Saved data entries
-------------------------

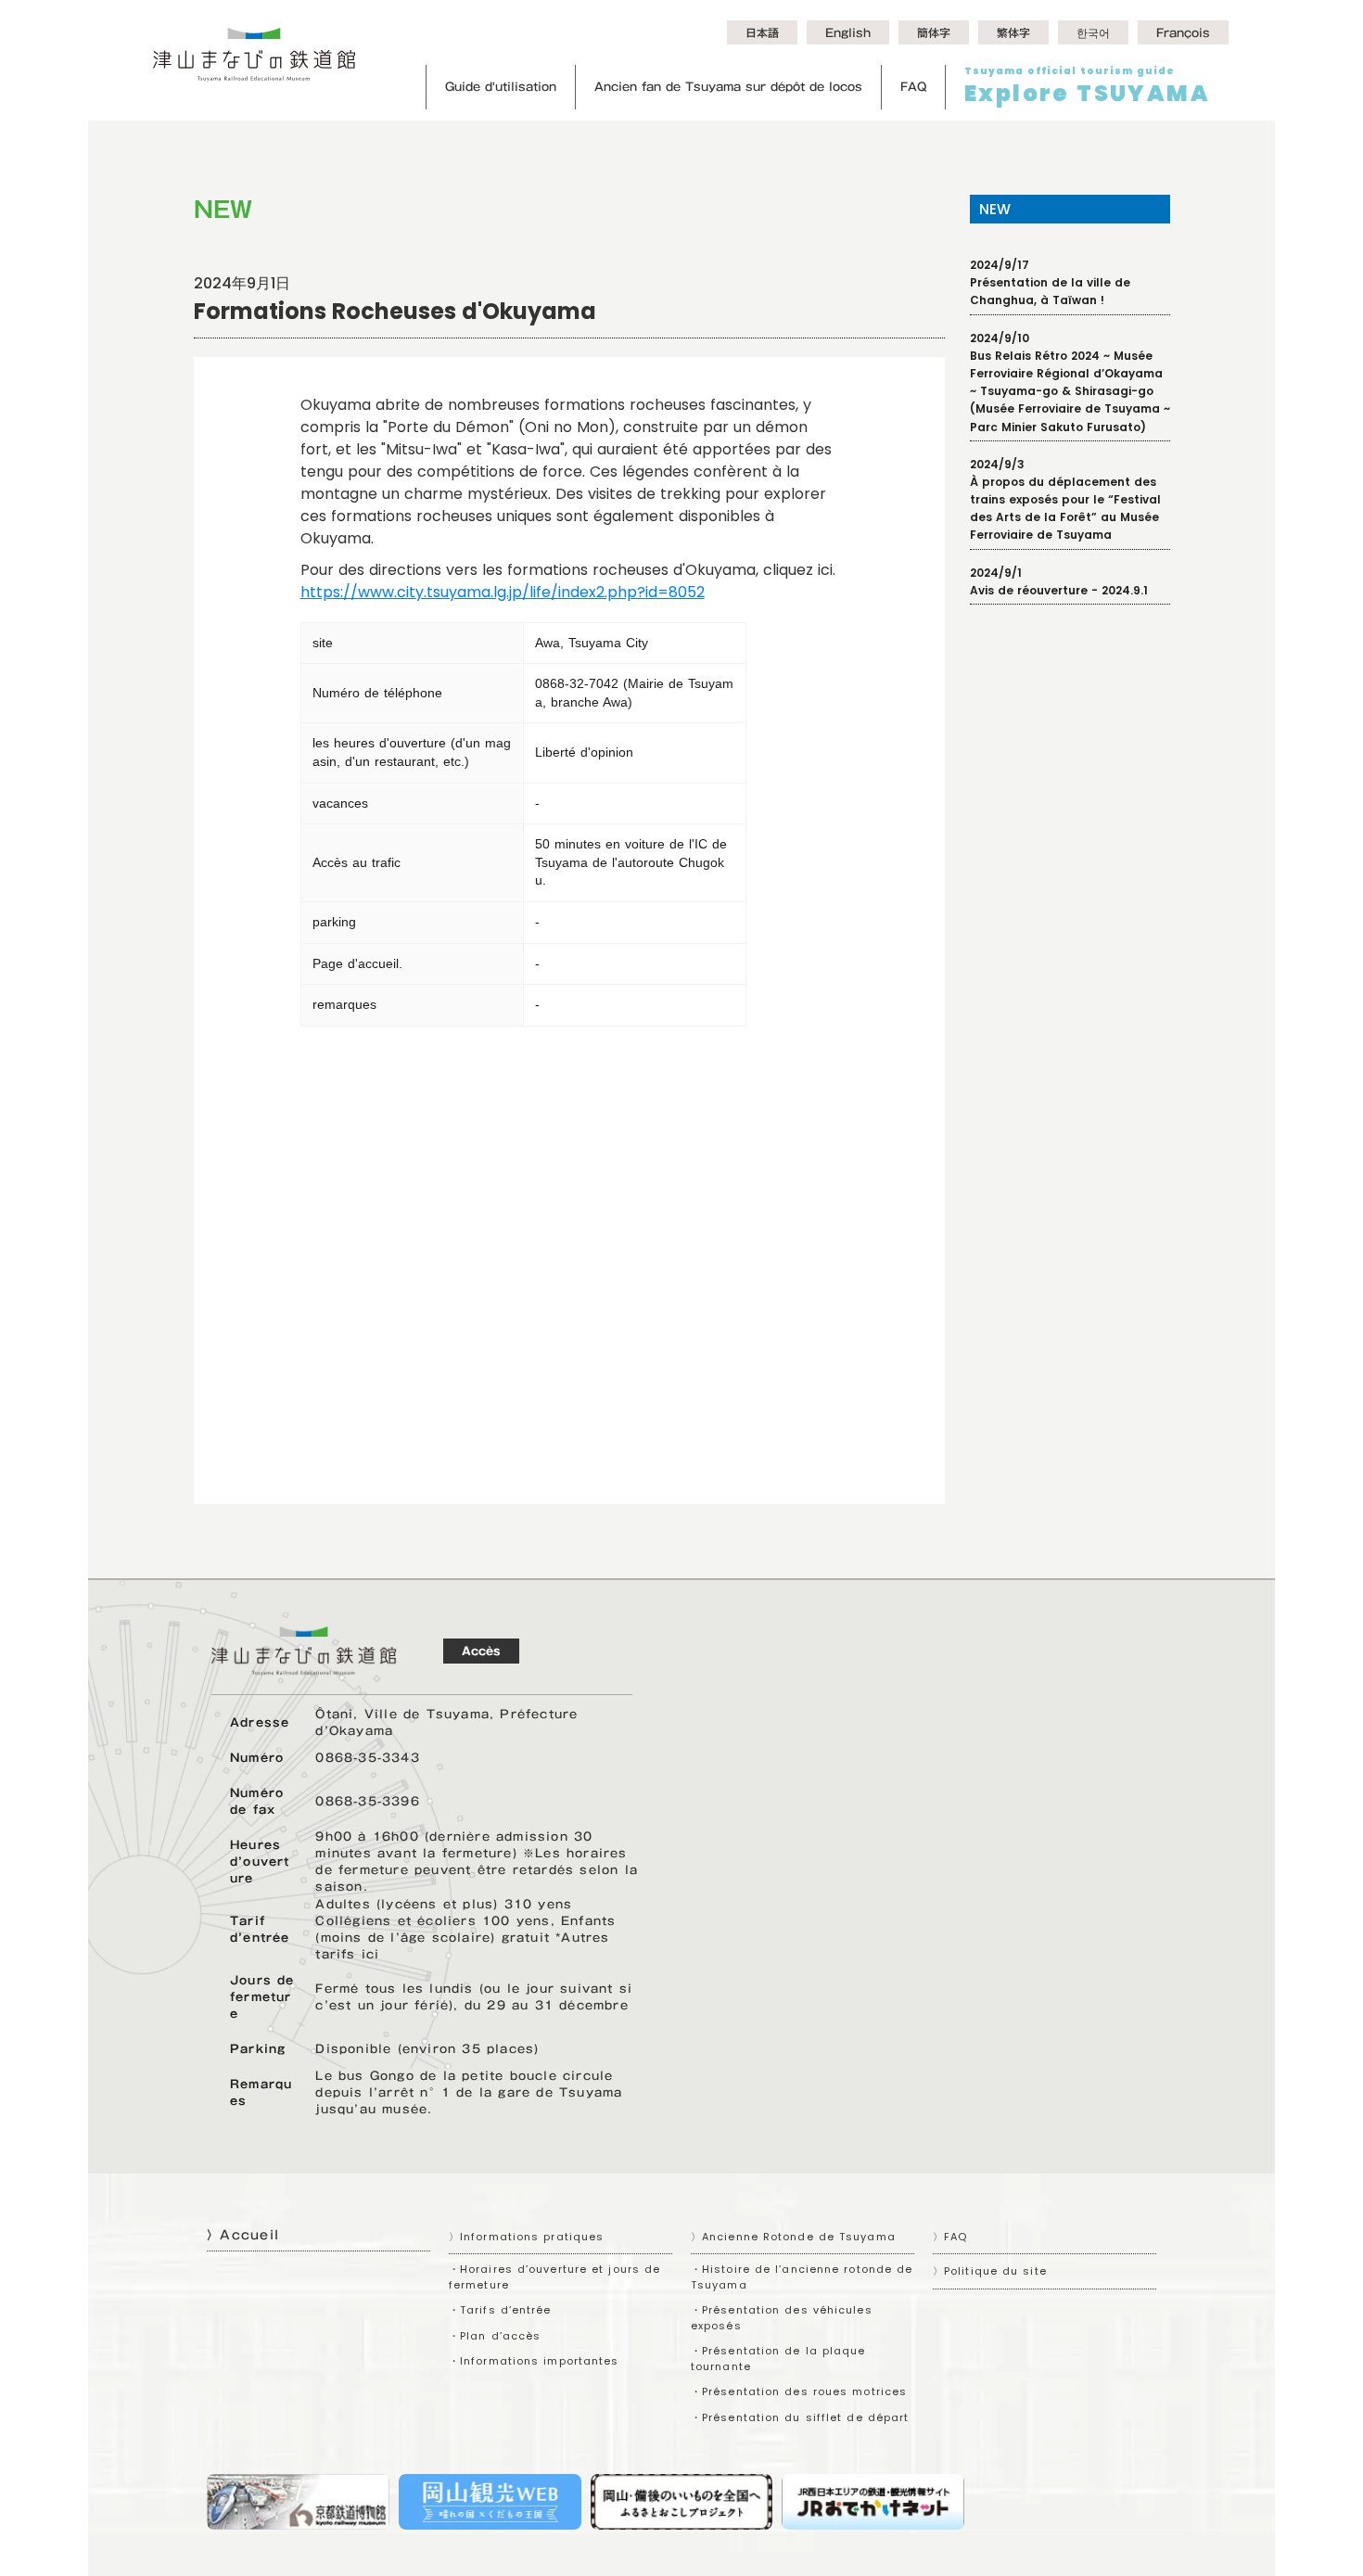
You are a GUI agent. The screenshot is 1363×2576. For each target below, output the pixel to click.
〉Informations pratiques (526, 2236)
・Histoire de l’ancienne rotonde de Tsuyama (801, 2277)
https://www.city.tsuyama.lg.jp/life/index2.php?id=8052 (502, 592)
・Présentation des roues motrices (799, 2391)
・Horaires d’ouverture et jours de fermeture (554, 2277)
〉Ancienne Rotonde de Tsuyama (793, 2236)
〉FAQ (950, 2236)
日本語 (762, 32)
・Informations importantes (534, 2360)
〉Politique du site (990, 2271)
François (1183, 32)
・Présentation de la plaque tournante (778, 2358)
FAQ (913, 86)
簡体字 (933, 32)
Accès (481, 1650)
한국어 (1093, 32)
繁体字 (1013, 32)
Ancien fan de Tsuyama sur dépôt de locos (728, 86)
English (848, 32)
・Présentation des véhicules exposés (782, 2317)
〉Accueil (243, 2235)
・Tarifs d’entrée (500, 2309)
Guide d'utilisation (500, 86)
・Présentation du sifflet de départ (800, 2417)
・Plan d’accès (495, 2335)
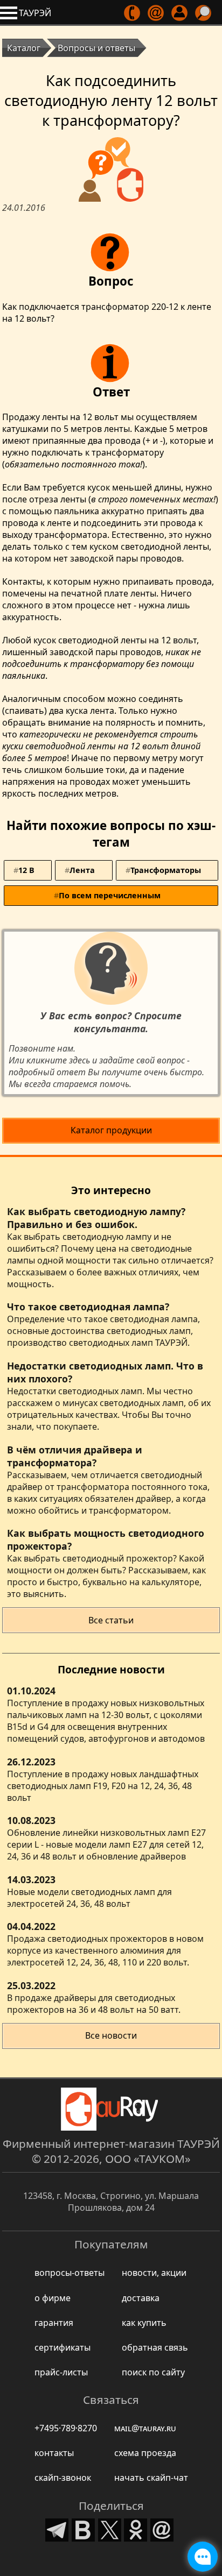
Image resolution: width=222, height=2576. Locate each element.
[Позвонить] (132, 13)
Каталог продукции (111, 1130)
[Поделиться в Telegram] (57, 2529)
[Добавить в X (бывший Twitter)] (110, 2529)
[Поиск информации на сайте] (204, 13)
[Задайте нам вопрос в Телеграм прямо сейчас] (203, 2557)
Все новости (111, 2035)
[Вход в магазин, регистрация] (180, 13)
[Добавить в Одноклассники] (136, 2529)
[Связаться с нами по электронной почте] (156, 13)
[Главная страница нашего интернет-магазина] (111, 2109)
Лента (82, 870)
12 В (26, 870)
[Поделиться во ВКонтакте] (83, 2529)
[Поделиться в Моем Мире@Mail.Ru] (162, 2529)
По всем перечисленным (110, 895)
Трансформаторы (165, 870)
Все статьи (111, 1620)
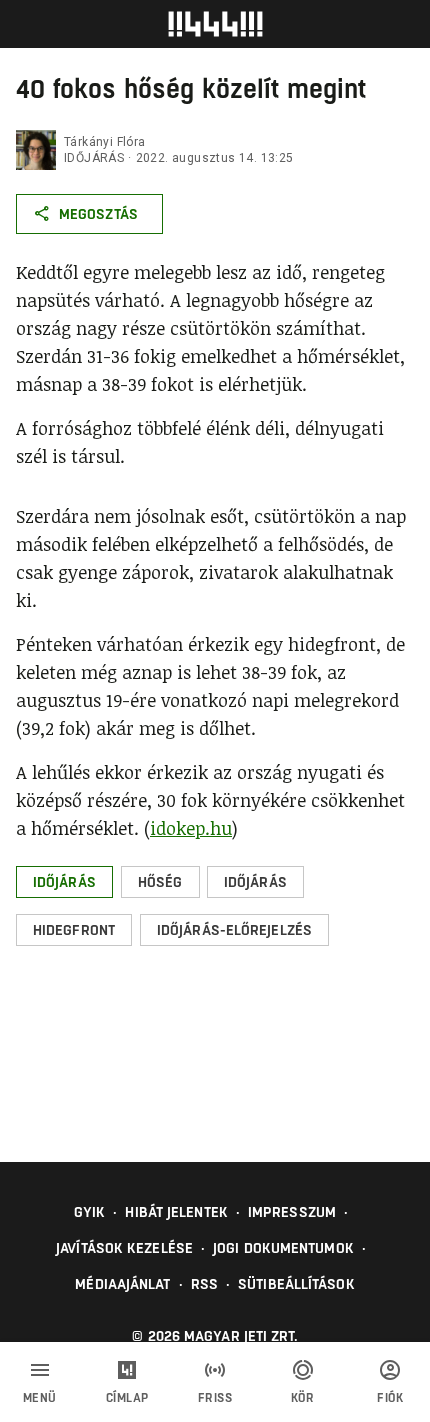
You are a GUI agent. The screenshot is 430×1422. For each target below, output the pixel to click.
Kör (303, 1398)
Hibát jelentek (176, 1212)
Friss (215, 1398)
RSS (204, 1284)
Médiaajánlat (122, 1284)
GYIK (89, 1212)
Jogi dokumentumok (283, 1248)
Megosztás (98, 214)
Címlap (127, 1398)
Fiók (390, 1398)
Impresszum (292, 1212)
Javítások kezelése (124, 1248)
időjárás (94, 158)
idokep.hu (191, 828)
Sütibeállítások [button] (296, 1284)
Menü (40, 1398)
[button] (64, 882)
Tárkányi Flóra (105, 142)
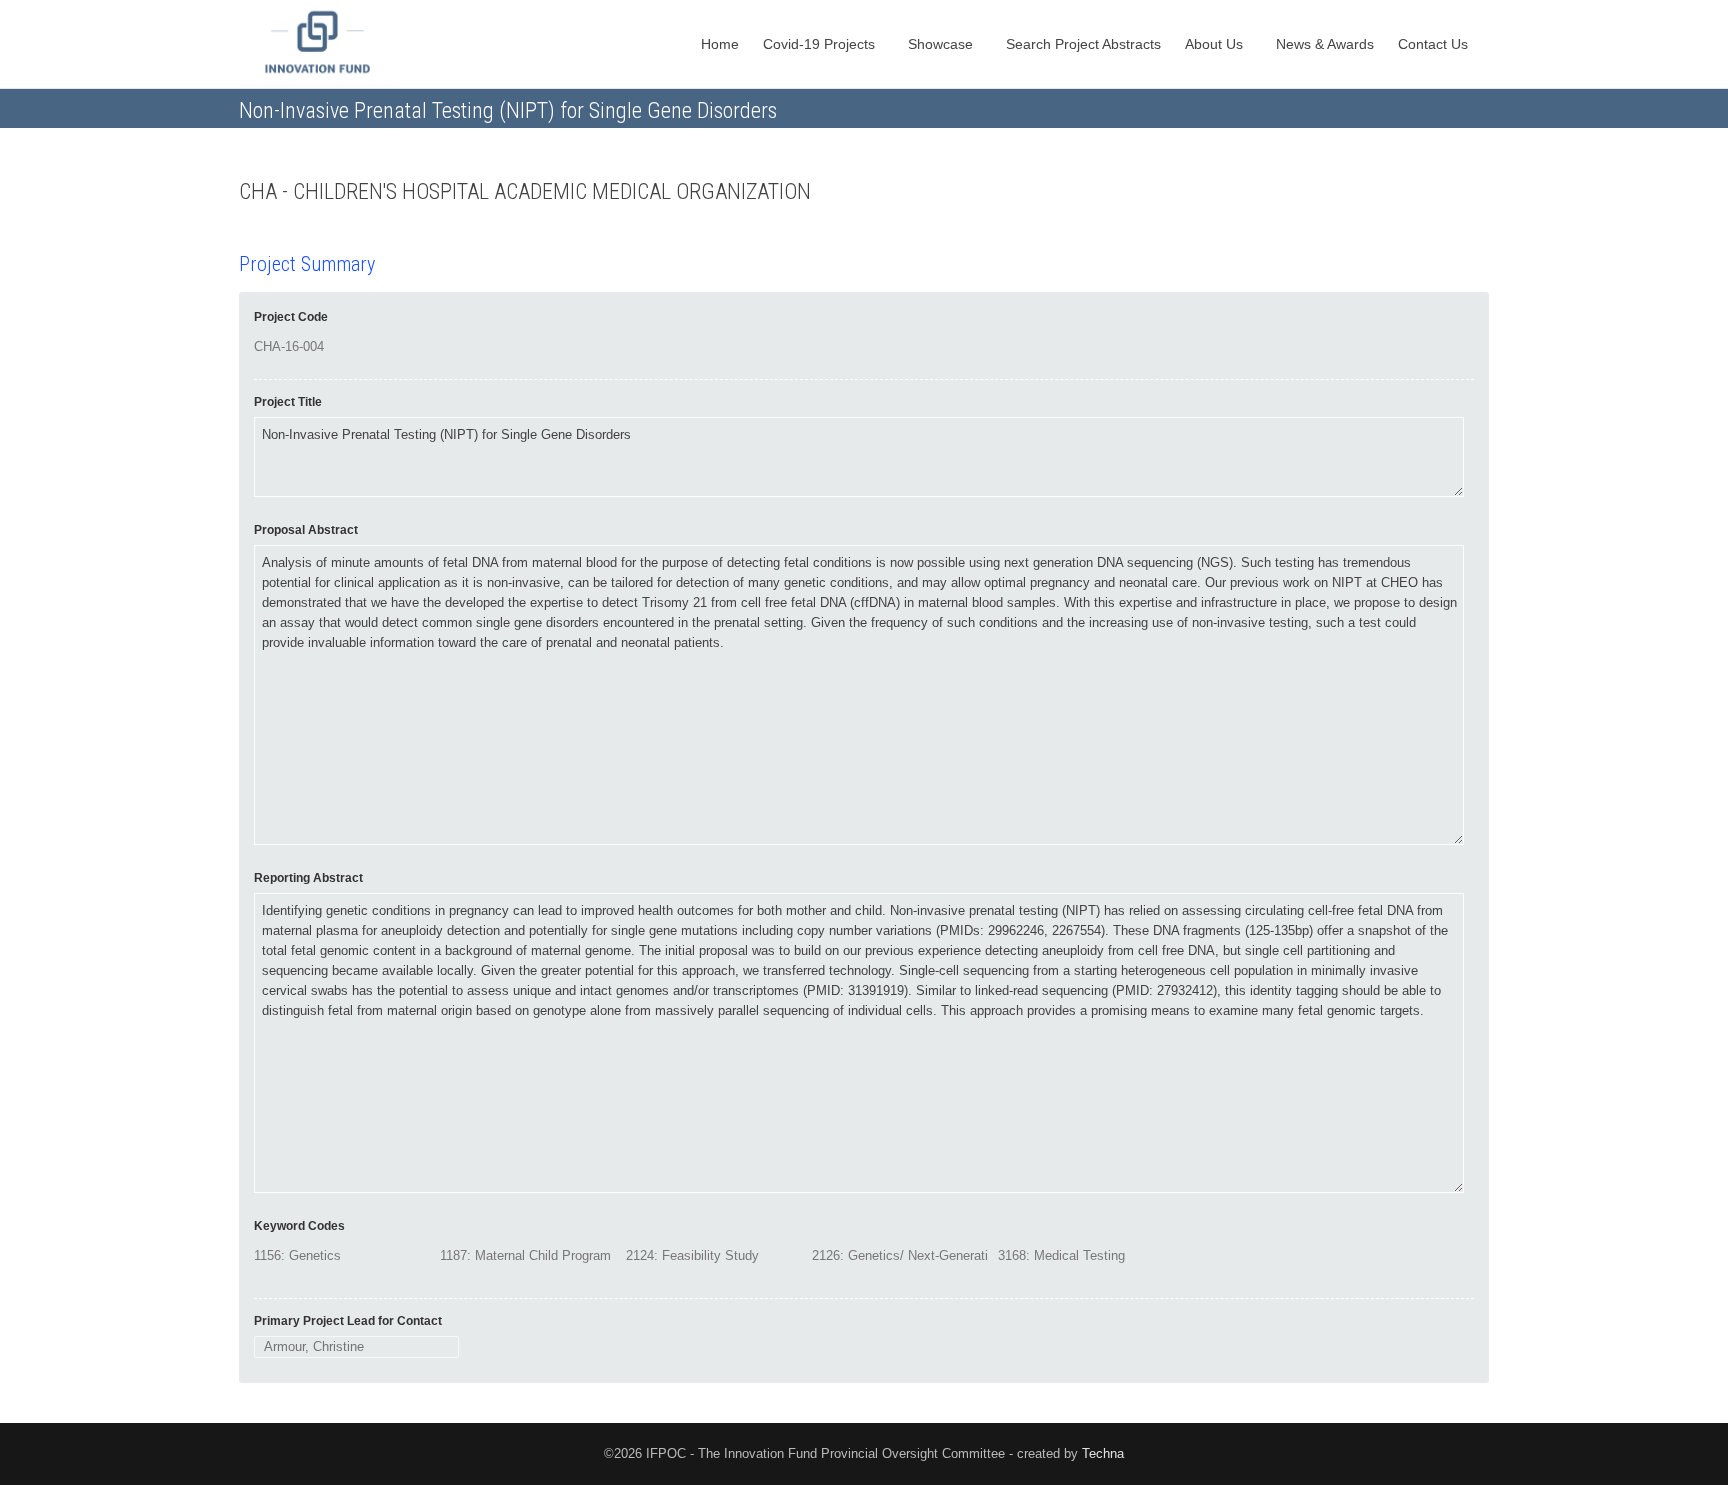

-------------------------

DIRECTIONS: The required output is the stretch of entries above from the line containing "[Поиск информации на сайте] (204, 13)" through the line containing "[Главная страница нашего", reproduced exactly.

EXERCISE SOLUTION:
[Поиск информации на сайте] (204, 13)
[Задайте нам вопрос в Телеграм прямо сейчас] (203, 2557)
Все новости (111, 2035)
[Вход в магазин, регистрация] (180, 13)
[Добавить в Одноклассники] (136, 2529)
[Связаться с нами по электронной почте] (156, 13)
[Главная страница нашего интернет-магазина] (111, 2109)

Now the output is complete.